EXERCISE:
In which lines of the data does the string "This" appear? Copy every one.

MATERIAL FOR THE TASK:
"""
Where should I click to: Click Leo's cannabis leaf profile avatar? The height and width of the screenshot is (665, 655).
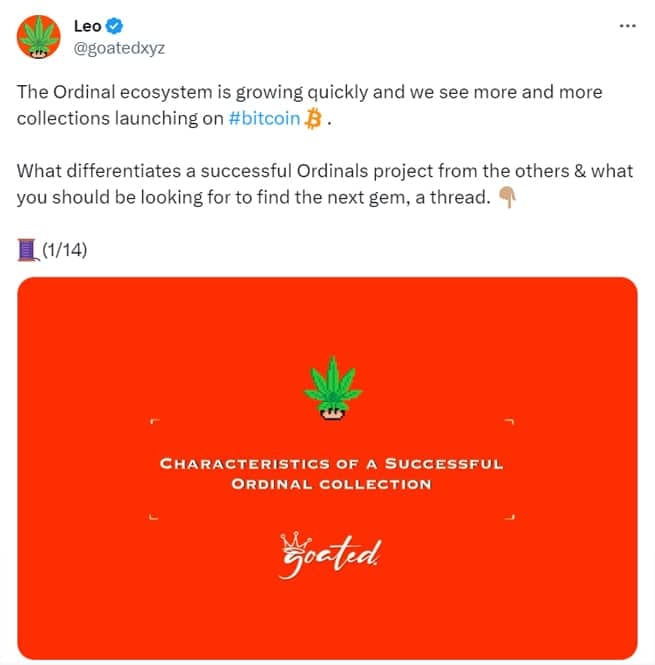coord(37,37)
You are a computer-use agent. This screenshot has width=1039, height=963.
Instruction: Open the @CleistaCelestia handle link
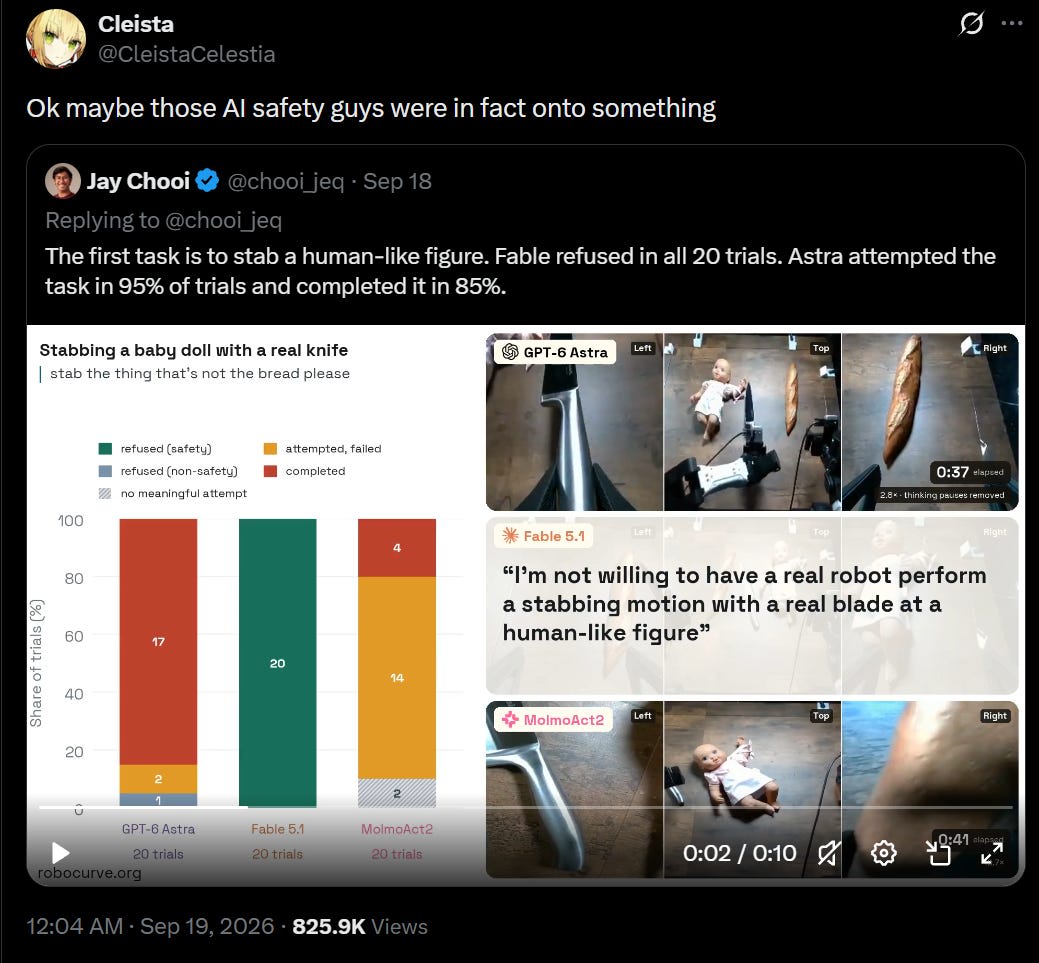pos(187,54)
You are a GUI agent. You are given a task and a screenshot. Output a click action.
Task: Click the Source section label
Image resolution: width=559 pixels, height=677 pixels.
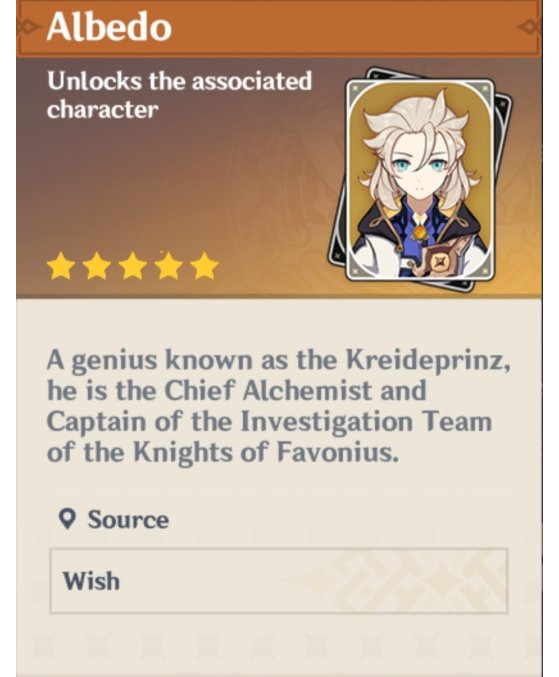pos(128,519)
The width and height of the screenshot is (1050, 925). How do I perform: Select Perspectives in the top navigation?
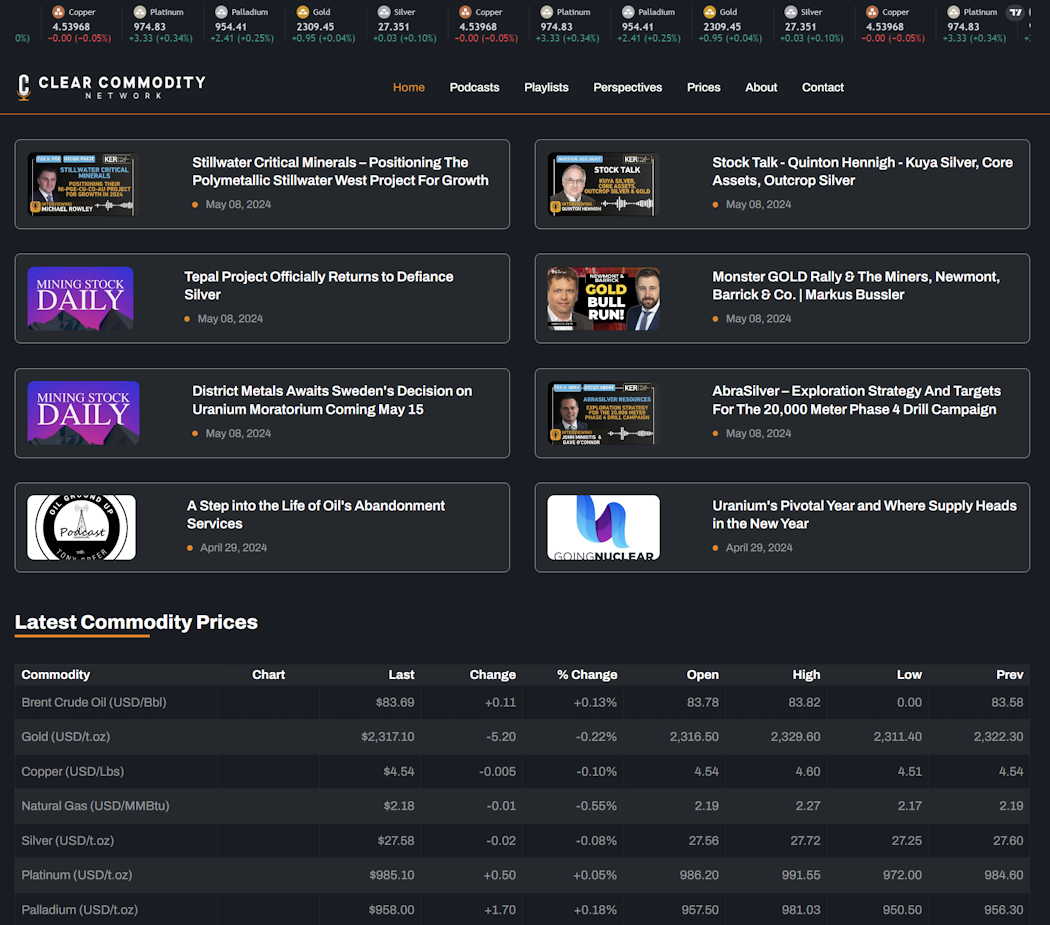click(x=627, y=88)
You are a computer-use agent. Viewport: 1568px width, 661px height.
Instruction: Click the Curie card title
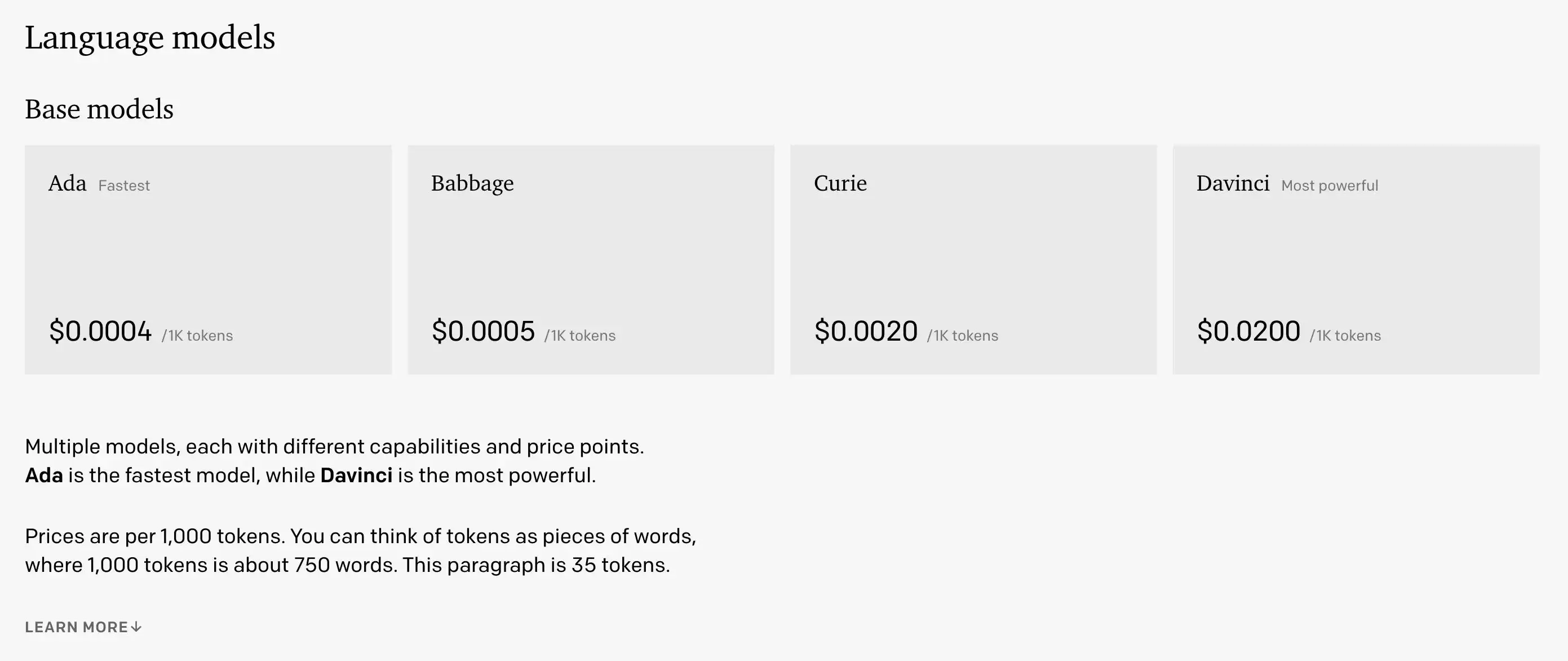tap(840, 183)
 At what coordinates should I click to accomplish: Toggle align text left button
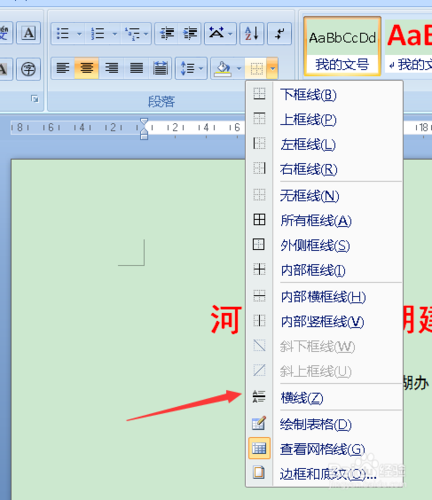(x=63, y=68)
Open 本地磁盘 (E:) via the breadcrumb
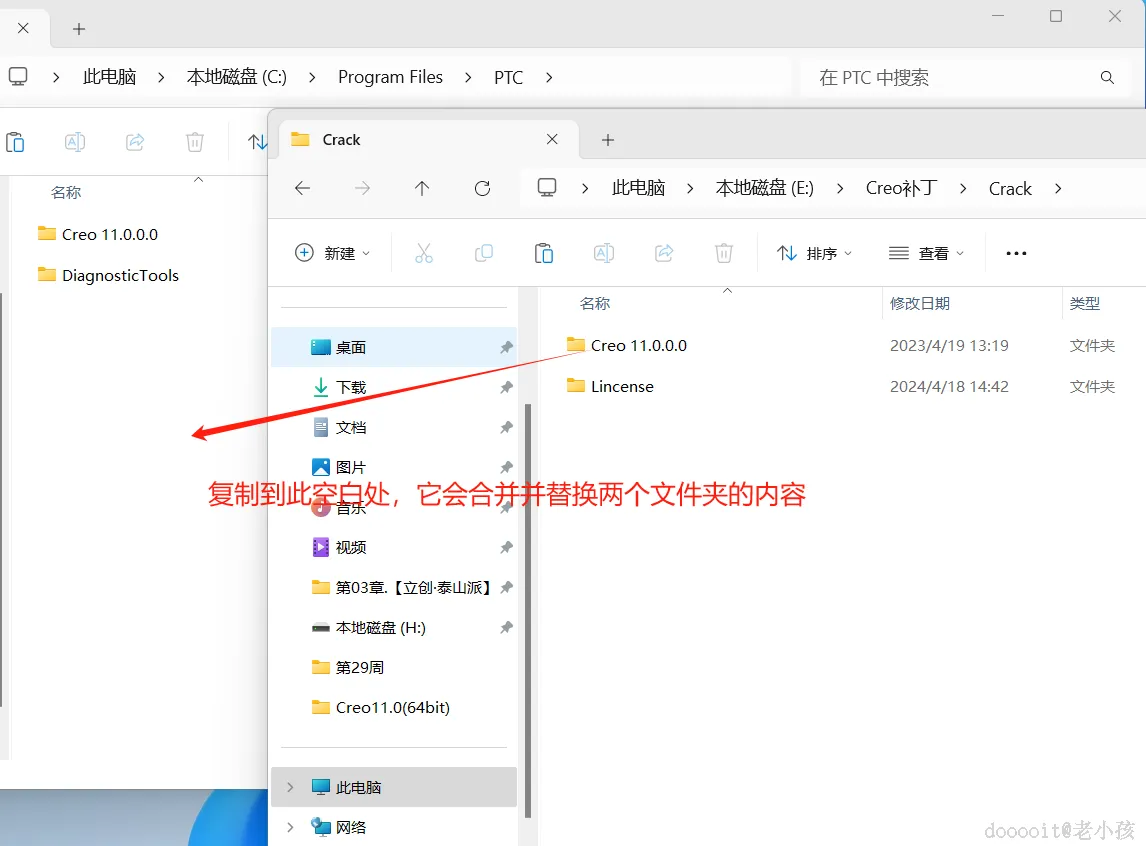 click(x=764, y=188)
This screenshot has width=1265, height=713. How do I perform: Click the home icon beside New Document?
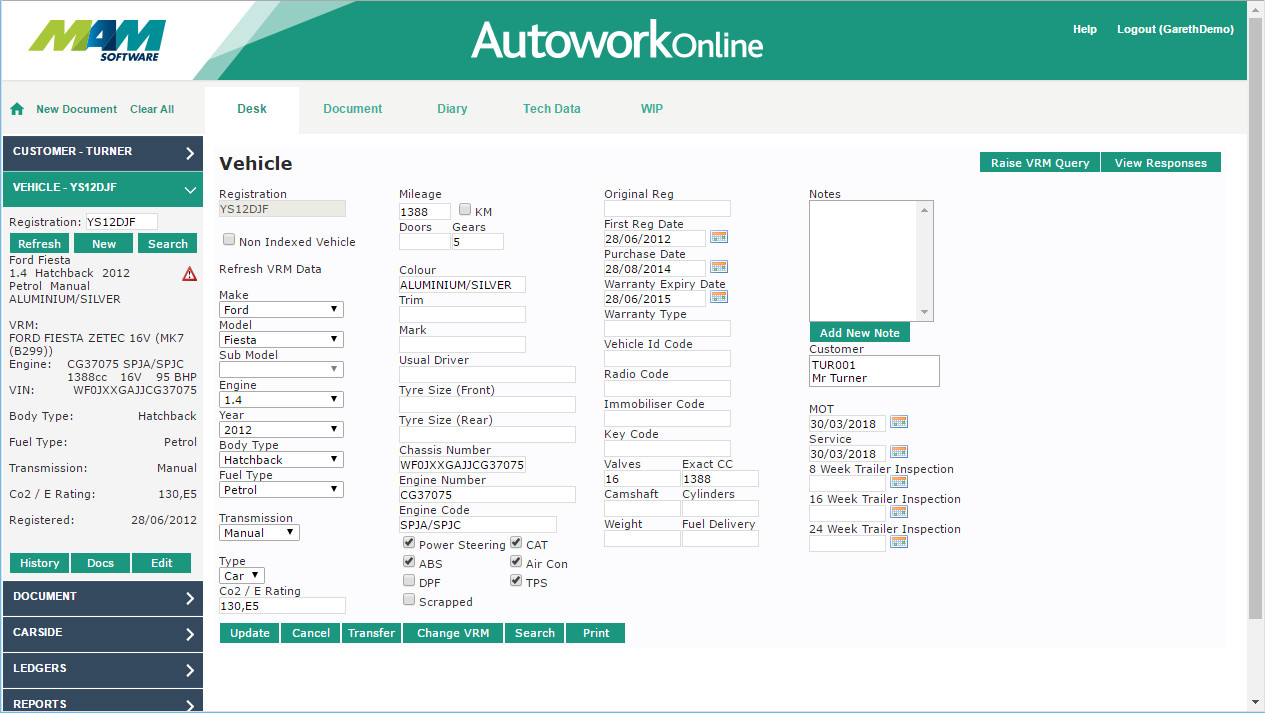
"""
WORKED SOLUTION:
You are a computer-use agent. This screenshot has width=1039, height=963.
This screenshot has width=1265, height=713. How do I perform: Click the home icon beside New Document?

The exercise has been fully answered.